● **Instructions for the task**:
Retype the stretch of the listing from its start through the line containing "reverse-cost-attribute-dropdown: Cost is", both ends included, without the pictures.

● **Input data**:

---*---

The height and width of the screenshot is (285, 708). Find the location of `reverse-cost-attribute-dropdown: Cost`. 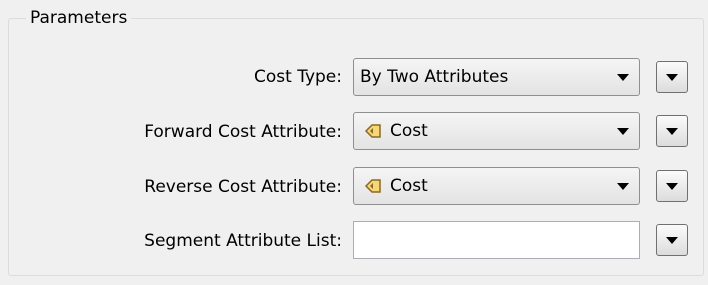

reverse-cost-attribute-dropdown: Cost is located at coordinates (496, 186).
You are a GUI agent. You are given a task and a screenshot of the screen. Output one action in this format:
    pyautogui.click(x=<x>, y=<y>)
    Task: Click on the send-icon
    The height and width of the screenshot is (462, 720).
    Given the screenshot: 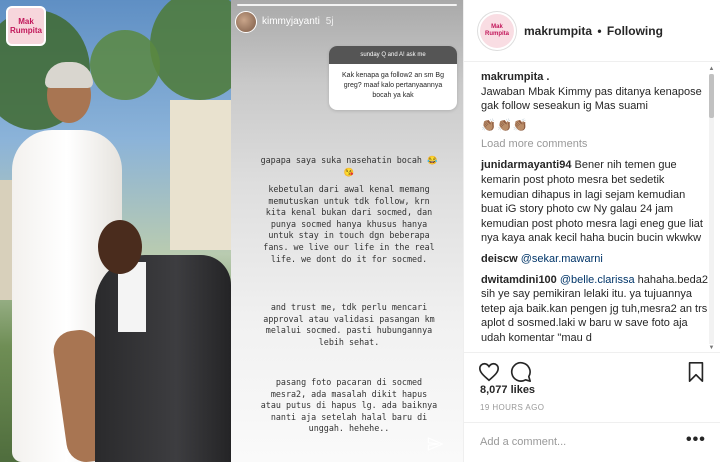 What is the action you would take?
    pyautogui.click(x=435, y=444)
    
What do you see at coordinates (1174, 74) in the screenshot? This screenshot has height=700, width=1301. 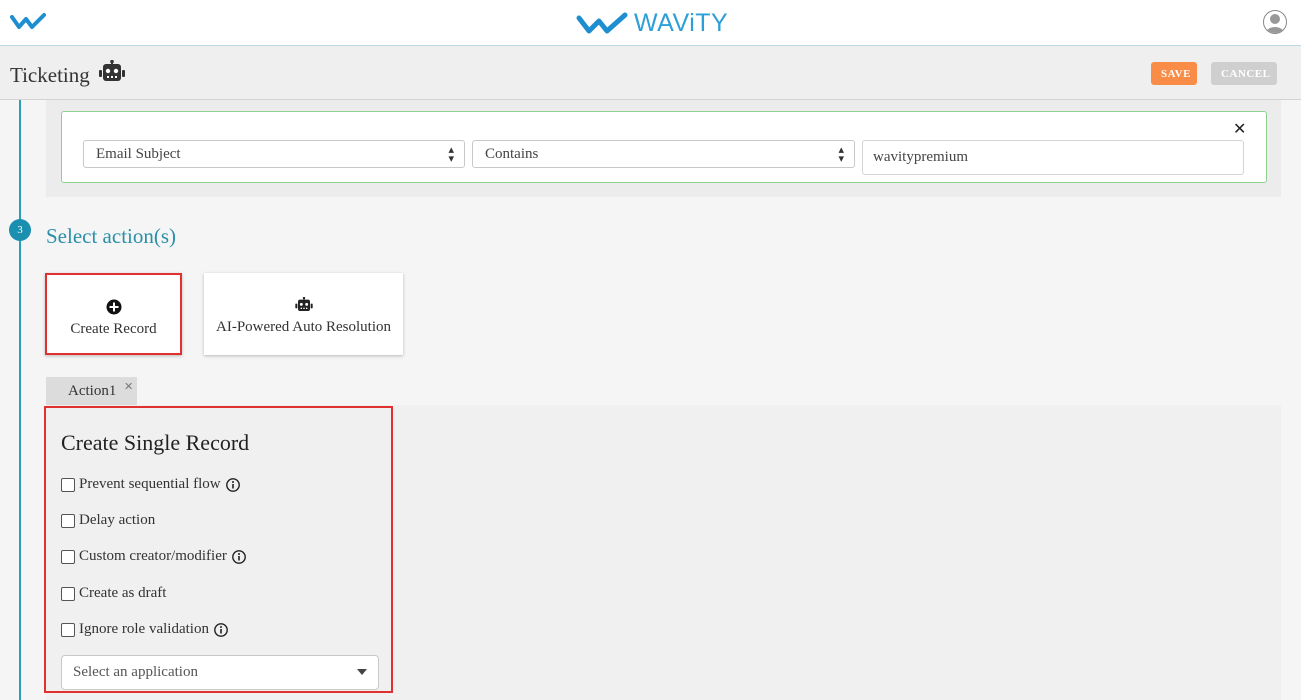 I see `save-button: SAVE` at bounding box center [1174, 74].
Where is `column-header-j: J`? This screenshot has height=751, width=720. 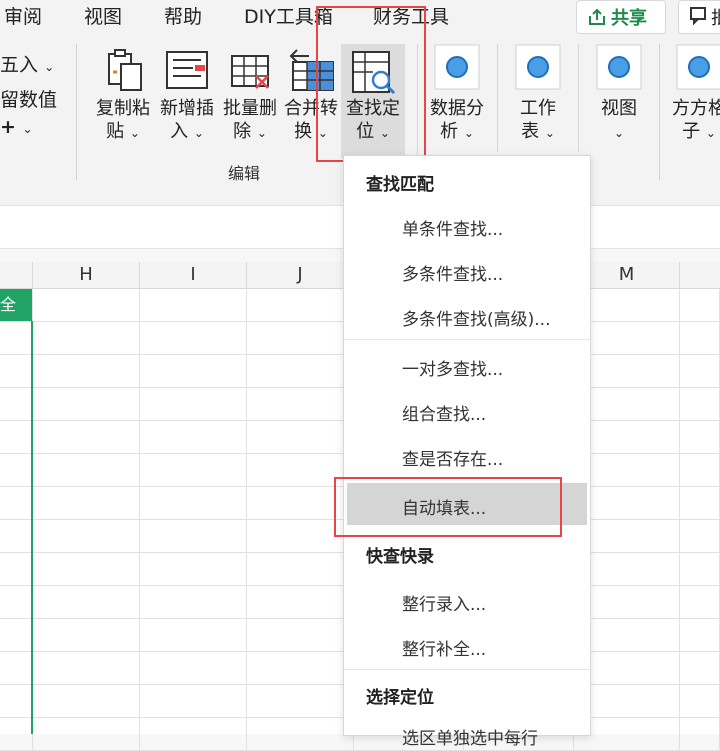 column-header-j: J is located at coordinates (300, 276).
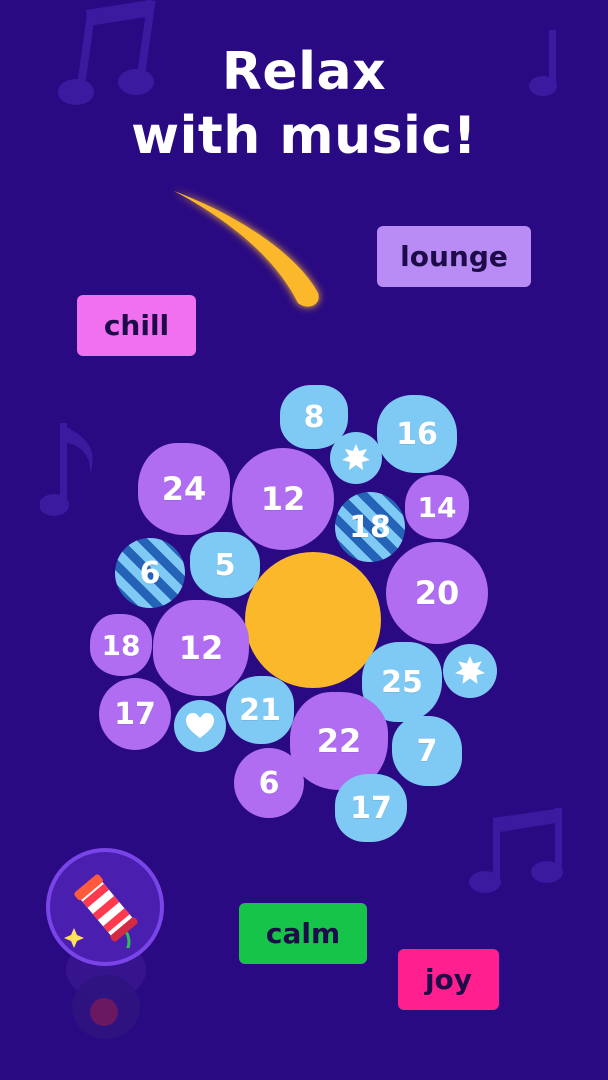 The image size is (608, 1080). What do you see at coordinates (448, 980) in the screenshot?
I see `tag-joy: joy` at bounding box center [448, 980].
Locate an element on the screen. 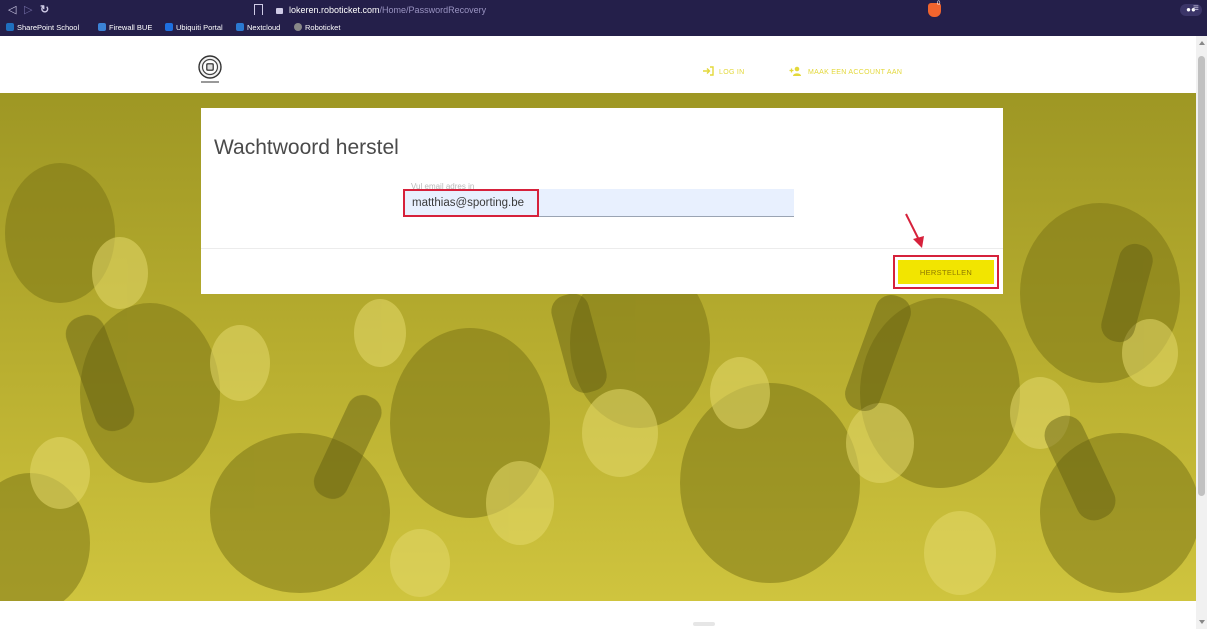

---*---

● **Your response**:
The height and width of the screenshot is (285, 708). Find the location of `reverse-cost-attribute-dropdown: Cost`. 

reverse-cost-attribute-dropdown: Cost is located at coordinates (496, 186).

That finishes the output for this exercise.